> [Do this]:
Answer from the tap.h page below:
(a) Which constant, with what value, is TAP_MSGS based on as the minimum possible L2 frame size?
(b) How many bytes long is an empty payload UDP/IPv4 frame on the 'pasta' backend?
(c) What maximum frame size does the kernel tuntap device impose?

> [Text provided]:
-- -- --

1
0
Fork 0
mirror of https://passt.top/passt synced 2025-06-10 09:35:34 +02:00
passt/tap.h
David Gibson a41d6d125e tap: Make size of pool_tap[46] purely a tuning parameter
Currently we attempt to size pool_tap[46] so they have room for the maximum
possible number of packets that could fit in pkt_buf (TAP_MSGS).  However,
the calculation isn't quite correct: TAP_MSGS is based on ETH_ZLEN (60) as
the minimum possible L2 frame size.  But ETH_ZLEN is based on physical
constraints of Ethernet, which don't apply to our virtual devices.  It is
possible to generate a legitimate frame smaller than this, for example an
empty payload UDP/IPv4 frame on the 'pasta' backend is only 42 bytes long.

Further more, the same limit applies for vhost-user, which is not limited
by the size of pkt_buf like the other backends.  In that case we don't even
have full control of the maximum buffer size, so we can't really calculate
how many packets could fit in there.

If we exceed do TAP_MSGS we'll drop packets, not just use more batches,
which is moderately bad.  The fact that this needs to be sized just so for
correctness not merely for tuning is a fairly non-obvious coupling between
different parts of the code.

To make this more robust, alter the tap code so it doesn't rely on
everything fitting in a single batch of TAP_MSGS packets, instead breaking
into multiple batches as necessary.  This leaves TAP_MSGS as purely a
tuning parameter, which we can freely adjust based on performance measures.

Signed-off-by: David Gibson <david@gibson.dropbear.id.au>
Signed-off-by: Stefano Brivio <sbrivio@redhat.com>
2025-03-20 20:33:09 +01:00

125 lines
4.7 KiB
C

/* SPDX-License-Identifier: GPL-2.0-or-later
* Copyright (c) 2021 Red Hat GmbH
* Author: Stefano Brivio <sbrivio@redhat.com>
*/
#ifndef TAP_H
#define TAP_H
/** L2_MAX_LEN_PASTA - Maximum frame length for pasta mode (with L2 header)
*
* The kernel tuntap device imposes a maximum frame size of 65535 including
* 'hard_header_len' (14 bytes for L2 Ethernet in the case of "tap" mode).

-- -- --

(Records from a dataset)
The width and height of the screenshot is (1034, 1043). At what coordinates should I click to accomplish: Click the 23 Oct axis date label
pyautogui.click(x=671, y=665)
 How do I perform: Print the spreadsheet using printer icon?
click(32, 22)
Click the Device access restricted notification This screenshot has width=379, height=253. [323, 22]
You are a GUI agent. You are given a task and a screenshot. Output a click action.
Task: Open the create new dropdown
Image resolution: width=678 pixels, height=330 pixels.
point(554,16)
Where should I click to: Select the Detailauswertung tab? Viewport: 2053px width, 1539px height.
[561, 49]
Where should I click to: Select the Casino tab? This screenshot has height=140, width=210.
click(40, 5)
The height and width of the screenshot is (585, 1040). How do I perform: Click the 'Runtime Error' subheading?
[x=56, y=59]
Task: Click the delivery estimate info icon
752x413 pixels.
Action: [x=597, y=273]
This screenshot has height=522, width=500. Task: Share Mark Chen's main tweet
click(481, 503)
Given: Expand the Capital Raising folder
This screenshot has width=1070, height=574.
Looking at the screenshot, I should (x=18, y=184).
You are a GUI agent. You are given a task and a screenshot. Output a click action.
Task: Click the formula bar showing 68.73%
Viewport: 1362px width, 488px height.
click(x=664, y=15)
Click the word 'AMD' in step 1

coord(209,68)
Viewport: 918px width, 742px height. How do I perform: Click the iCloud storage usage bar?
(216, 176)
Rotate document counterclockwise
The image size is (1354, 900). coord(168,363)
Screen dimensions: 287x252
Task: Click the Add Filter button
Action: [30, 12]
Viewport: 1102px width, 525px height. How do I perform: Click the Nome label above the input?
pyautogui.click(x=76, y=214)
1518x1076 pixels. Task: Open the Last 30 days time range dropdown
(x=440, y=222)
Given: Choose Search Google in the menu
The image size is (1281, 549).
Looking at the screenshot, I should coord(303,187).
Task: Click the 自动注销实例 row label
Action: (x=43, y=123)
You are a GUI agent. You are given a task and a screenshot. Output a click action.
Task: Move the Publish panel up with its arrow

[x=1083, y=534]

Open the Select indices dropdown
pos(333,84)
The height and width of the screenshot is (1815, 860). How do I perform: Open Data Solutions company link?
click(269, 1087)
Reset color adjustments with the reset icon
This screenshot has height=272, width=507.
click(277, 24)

-- -- --

> [Problem solution]:
(a) ETH_ZLEN, which is 60.
(b) 42 bytes.
(c) 65535, including 'hard_header_len'.